I'm working on a git course and wanted to mention that lost refs are not really lost until running git gc
. But verifying this, I found out that this is not the case. Even after running git gc --prune=all --aggressive
the lost refs are still there.
Clearly I misunderstood something. And before saying something incorrect in the course, I want to get my facts straight! Here is an example script illustrates the effect:
#!/bin/bash
git init
# add 10 dummy commits
for i in {1..10}; do
date > foo.txt
git add foo.txt
git commit -m "bump" foo.txt
sleep 1
done;
CURRENT=$(git rev-parse HEAD)
echo HEAD before reset: ${CURRENT}
# rewind
git reset --hard HEAD~5
# add another 10 commits
for i in {1..10}; do
date > foo.txt
git add foo.txt
git commit -m "bump" foo.txt
sleep 1
done;
This script will add 10 dummy commits, reset to 5 commits in the past and add another 10 commits. Just before resetting, it will print the hash of it's current HEAD.
I would expect to lose the object in CURRENT
after running git gc --prune=all
. Yet, I can still run git show
on that hash.
I do understand that after running git reset
and adding new commits, I have essentially created a new branch. But my original branch no longer has any reference, so it does not show up in git log --all
. It also would not be pushed to any remote I suppose.
My understanding of git gc
was that is removes those objects. This does not seem to be the case.
Why? And when exactly does git gc
remove objects?
For an object to be pruned, it must meet two criteria. One is date/time related: it must have been created1 long enough ago to be ripe for collection. The "long enough ago" part is what you are setting with --prune=all
: you're overriding the normal "at least two weeks old" setting.
The second criterion is where your experiment is going wrong. To be pruned, the object must also be unreachable. As twalberg noted in a comment, each of your ostensibly-abandoned commits (and hence their corresponding trees and blobs) is actually referenced, through Git's "reflog" entries.
There are two reflog entries for each such commit: one for HEAD
, and one for the branch name to which HEAD
itself referred at the time the commit was made (in this case, the reflog for refs/heads/master
, i.e., branch master
). Each reflog entry has its own time-stamp, and git gc
also expires reflog entries for you, although with a more complex set of rules than the simple "14 days" default for object expiry.2
Hence, git gc
could first delete all reflog entries that are keeping the old object around, then prune the object. It just is not happening here.

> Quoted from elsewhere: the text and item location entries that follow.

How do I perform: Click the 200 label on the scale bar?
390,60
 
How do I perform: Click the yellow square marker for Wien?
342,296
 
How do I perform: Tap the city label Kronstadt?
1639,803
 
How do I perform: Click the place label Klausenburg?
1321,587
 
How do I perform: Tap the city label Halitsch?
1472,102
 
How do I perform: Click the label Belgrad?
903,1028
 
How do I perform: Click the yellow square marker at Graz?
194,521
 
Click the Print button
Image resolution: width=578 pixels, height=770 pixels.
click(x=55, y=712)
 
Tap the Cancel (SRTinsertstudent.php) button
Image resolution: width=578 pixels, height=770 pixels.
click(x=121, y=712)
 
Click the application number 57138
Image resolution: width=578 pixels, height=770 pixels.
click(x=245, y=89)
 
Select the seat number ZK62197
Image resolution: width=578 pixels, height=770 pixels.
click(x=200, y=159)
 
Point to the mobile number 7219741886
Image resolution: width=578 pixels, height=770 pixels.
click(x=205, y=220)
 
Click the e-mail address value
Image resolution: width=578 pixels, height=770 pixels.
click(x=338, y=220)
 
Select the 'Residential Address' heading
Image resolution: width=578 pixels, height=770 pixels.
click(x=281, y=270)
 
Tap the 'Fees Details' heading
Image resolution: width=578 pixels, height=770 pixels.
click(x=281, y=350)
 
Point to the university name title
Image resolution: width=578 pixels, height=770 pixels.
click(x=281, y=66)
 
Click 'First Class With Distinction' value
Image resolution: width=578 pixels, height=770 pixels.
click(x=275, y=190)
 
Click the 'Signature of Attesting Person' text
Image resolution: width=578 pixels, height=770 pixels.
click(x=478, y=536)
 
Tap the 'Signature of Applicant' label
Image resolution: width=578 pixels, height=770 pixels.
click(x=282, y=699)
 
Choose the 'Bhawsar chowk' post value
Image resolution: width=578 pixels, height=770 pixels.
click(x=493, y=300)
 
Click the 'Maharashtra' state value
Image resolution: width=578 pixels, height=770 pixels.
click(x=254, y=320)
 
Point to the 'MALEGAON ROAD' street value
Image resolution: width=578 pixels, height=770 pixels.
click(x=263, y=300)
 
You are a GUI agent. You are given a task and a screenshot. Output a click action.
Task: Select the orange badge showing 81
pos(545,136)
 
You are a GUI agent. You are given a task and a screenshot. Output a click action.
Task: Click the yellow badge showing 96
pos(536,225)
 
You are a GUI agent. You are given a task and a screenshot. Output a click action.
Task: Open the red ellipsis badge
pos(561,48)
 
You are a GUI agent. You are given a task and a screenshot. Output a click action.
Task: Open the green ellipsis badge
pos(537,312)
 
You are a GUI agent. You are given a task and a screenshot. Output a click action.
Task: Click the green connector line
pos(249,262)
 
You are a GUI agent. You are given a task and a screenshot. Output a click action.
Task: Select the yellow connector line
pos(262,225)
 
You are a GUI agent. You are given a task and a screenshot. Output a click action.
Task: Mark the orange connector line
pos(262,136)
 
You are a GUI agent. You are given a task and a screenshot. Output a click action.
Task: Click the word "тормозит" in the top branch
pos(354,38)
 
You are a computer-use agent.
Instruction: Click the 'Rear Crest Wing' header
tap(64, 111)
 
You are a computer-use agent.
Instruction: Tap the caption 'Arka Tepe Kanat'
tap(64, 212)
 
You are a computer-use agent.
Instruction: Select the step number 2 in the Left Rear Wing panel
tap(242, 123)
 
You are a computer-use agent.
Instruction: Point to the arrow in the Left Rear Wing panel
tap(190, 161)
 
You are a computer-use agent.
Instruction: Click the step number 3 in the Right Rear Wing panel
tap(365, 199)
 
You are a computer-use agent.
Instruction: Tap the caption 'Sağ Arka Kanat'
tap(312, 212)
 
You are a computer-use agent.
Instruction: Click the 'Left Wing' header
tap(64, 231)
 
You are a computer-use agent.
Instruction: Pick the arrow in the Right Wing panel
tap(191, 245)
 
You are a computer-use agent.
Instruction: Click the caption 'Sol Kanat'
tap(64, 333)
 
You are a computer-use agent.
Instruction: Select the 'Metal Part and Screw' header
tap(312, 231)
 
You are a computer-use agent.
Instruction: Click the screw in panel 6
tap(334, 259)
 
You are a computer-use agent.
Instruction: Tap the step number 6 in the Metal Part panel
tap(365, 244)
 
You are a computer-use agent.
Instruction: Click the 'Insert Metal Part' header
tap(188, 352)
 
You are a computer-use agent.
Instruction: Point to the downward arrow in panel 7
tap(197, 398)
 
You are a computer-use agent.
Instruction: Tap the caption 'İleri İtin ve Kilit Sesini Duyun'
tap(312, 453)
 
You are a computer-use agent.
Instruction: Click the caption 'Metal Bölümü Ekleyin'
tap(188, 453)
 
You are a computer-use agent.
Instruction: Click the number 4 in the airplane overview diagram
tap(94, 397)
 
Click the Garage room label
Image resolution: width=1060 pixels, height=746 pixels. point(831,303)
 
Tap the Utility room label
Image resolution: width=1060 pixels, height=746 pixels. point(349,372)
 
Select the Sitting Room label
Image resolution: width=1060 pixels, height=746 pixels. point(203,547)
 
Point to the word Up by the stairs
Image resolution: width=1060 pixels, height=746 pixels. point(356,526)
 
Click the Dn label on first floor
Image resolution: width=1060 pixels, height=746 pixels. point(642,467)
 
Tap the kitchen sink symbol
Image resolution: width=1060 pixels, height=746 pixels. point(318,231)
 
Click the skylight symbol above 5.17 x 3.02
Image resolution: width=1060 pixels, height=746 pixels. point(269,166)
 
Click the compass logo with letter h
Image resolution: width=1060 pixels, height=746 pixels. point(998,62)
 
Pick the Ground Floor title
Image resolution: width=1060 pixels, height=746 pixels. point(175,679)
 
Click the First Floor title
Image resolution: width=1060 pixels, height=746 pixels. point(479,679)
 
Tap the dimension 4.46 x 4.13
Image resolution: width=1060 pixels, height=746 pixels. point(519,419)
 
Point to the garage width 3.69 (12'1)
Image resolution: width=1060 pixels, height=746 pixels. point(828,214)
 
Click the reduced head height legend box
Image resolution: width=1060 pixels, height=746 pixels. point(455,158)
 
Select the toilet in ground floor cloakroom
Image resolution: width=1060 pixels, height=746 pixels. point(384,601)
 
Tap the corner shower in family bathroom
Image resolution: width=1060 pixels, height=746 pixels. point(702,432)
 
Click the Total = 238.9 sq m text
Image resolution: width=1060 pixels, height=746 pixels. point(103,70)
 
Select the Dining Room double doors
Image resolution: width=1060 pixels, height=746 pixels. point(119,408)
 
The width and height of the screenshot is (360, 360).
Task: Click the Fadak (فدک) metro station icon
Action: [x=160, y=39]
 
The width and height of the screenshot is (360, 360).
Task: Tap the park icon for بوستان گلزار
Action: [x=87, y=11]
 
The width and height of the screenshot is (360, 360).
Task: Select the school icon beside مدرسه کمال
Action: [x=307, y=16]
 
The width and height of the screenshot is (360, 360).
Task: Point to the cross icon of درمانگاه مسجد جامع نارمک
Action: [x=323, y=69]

To view, or even delete, reflog entries manually, use git reflog
. Note that git reflog
displays entries by running git log
with the -g
/ --walk-reflogs
option (plus some additional display formatting options). You can run git reflog --all --expire=all
to clear everything out, though this is a bludgeon when a scalpel may be more appropriate. Use --expire-unreachable
for a bit more selectivity. For more about this, see the git log
documentation and of course the git reflog
documentation.
1Some Unix-y file systems do not store file creation ("birth") time at all: the st_ctime
field of a stat
structure is the inode change time, not the creation time. If there is a creation time, it is in st_birthtime
or st_birthtimespec
.3 However, every Git object is read-only, so the file's creation time is also its modification time. Hence st_mtime
, which is always available, gives the creation time for the object.
2The exact rules are described in the git gc
documentation, but I think By default, 30 days for unreachable commits and 90 days for reachable commits is a decent summary. The definition of reachable here is unusual, though: it means reachable from the current value of the reference for which this reflog holds old values. That is, if we're looking at the reflog for master
, we find the commit that master
identifies (e.g., 1234567
), then see if each reflog entry for master
(e.g., master@{27}
) is reachable from that particular commit (1234567
again).
3This particular name confusion is brought to you by the POSIX standardization folks. :-) The st_birthtimespec
field is a struct timespec
, which records both seconds and nanoseconds.